* **TASK INSTRUCTIONS**
In the entries that follow, find the line containing "[Follow us on X (Twitter)] (706, 1912)"; from there, copy every line exactly through the line containing "[Follow us on Facebook] (659, 1912)".

* **EXERCISE DATA**
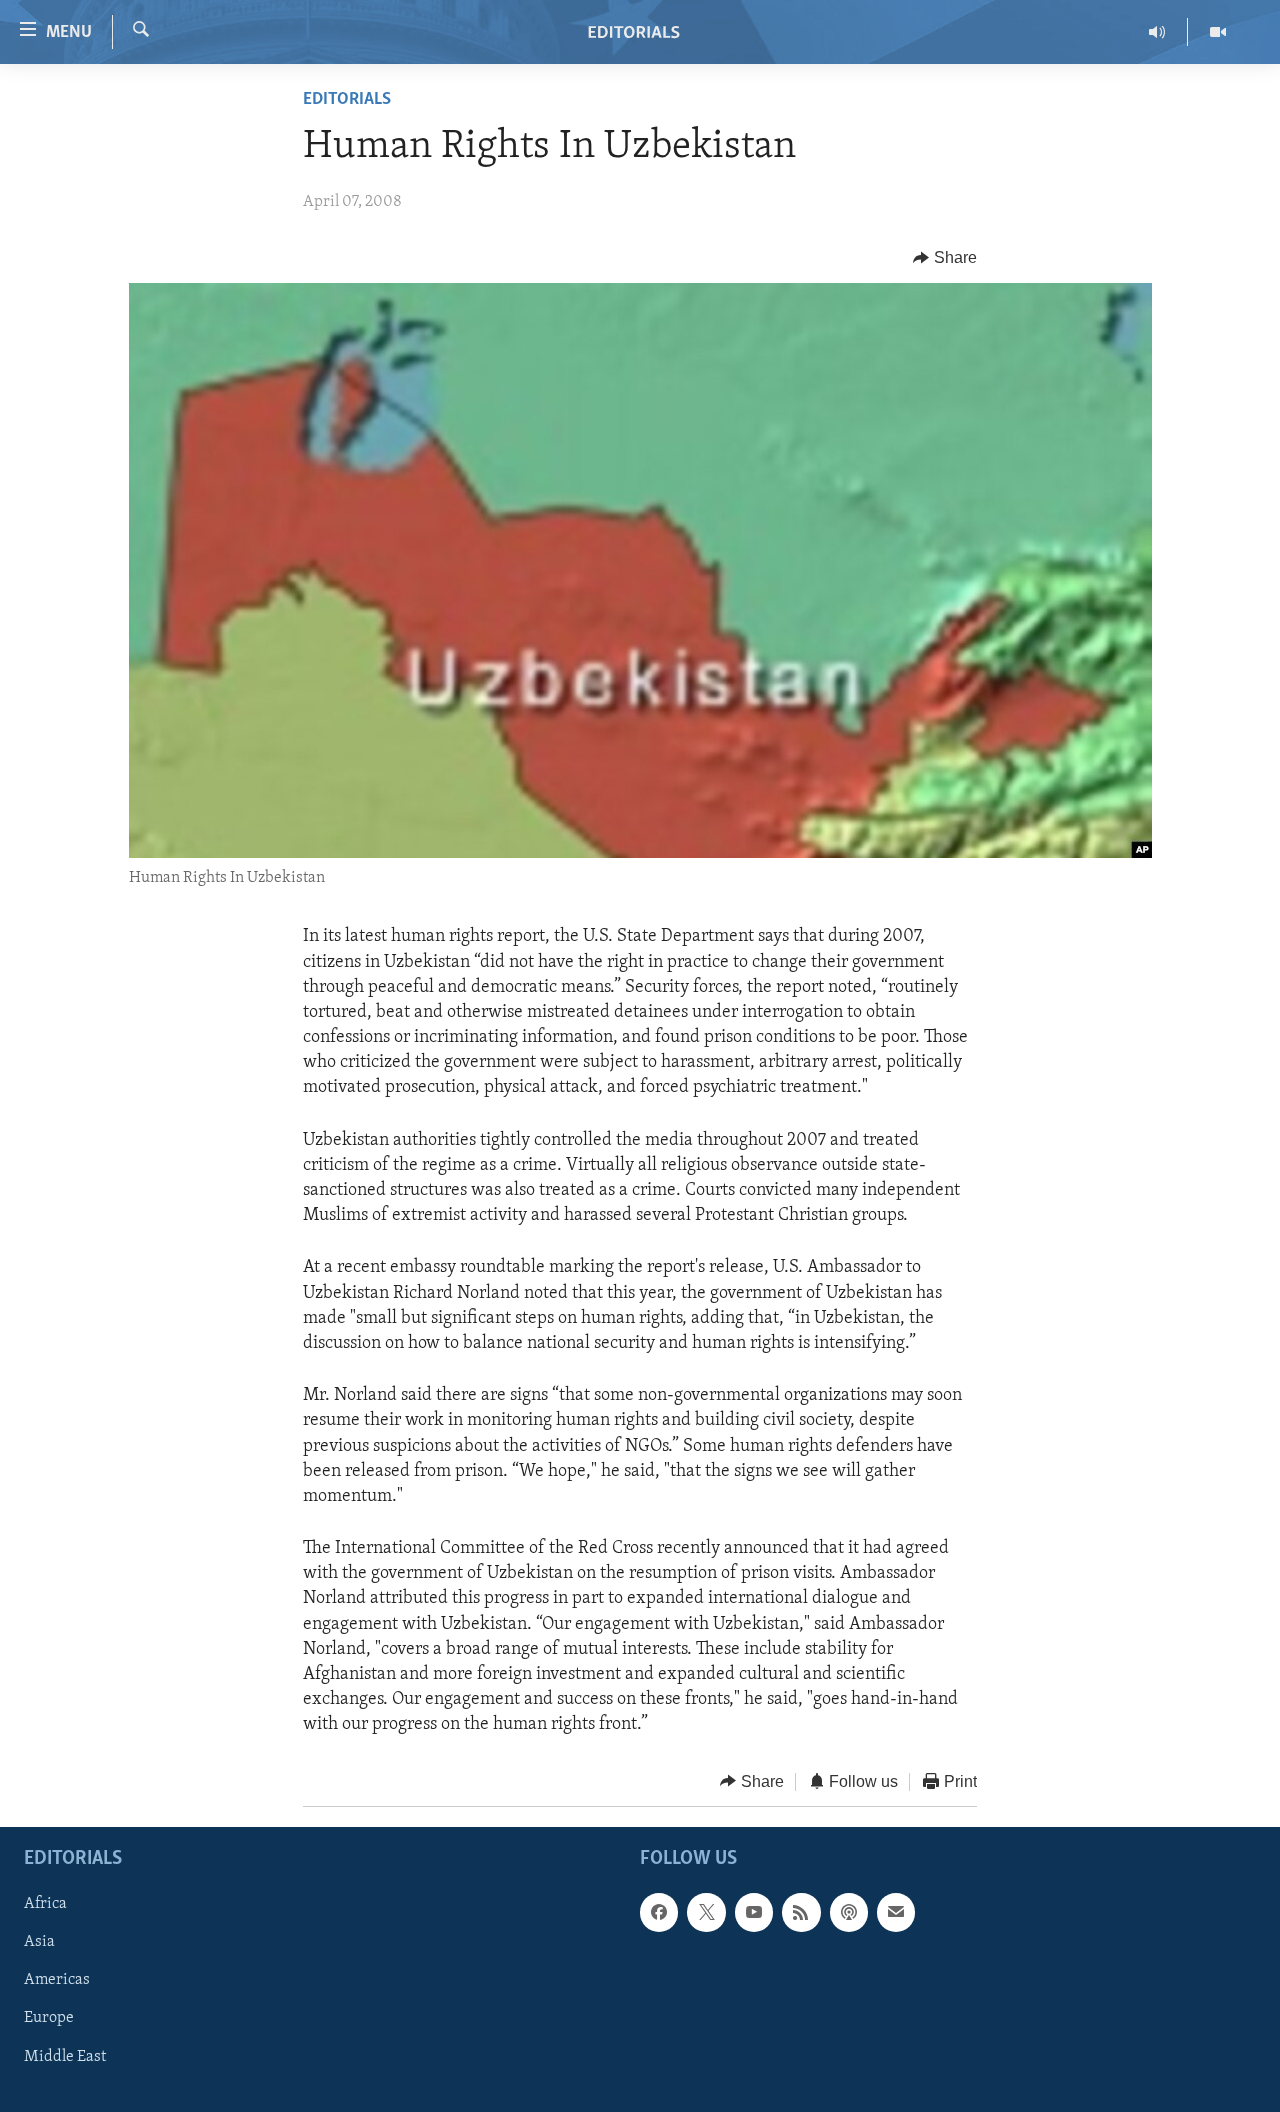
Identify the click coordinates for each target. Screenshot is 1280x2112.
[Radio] (1157, 32)
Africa (45, 1904)
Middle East (65, 2057)
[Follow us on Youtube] (754, 1912)
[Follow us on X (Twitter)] (706, 1912)
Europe (49, 2019)
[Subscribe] (896, 1912)
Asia (39, 1942)
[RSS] (801, 1912)
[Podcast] (849, 1912)
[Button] (945, 258)
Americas (57, 1981)
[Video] (1218, 32)
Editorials (347, 100)
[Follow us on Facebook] (659, 1912)
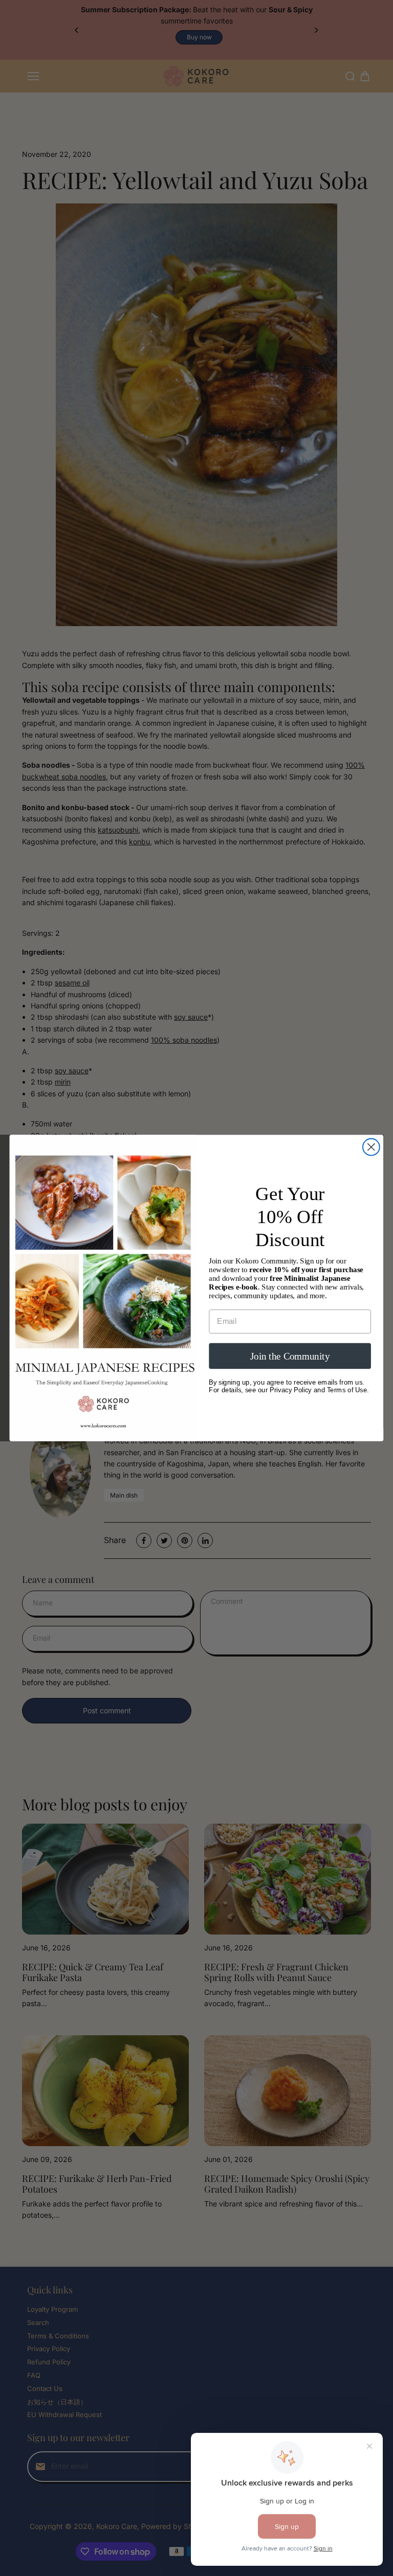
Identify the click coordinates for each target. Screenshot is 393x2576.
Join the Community (290, 1356)
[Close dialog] (371, 1147)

* **TASK OUTPUT**
[Follow us on X (Twitter)] (706, 1912)
Europe (49, 2019)
[Subscribe] (896, 1912)
Asia (39, 1942)
[RSS] (801, 1912)
[Podcast] (849, 1912)
[Button] (945, 258)
Americas (57, 1981)
[Video] (1218, 32)
Editorials (347, 100)
[Follow us on Facebook] (659, 1912)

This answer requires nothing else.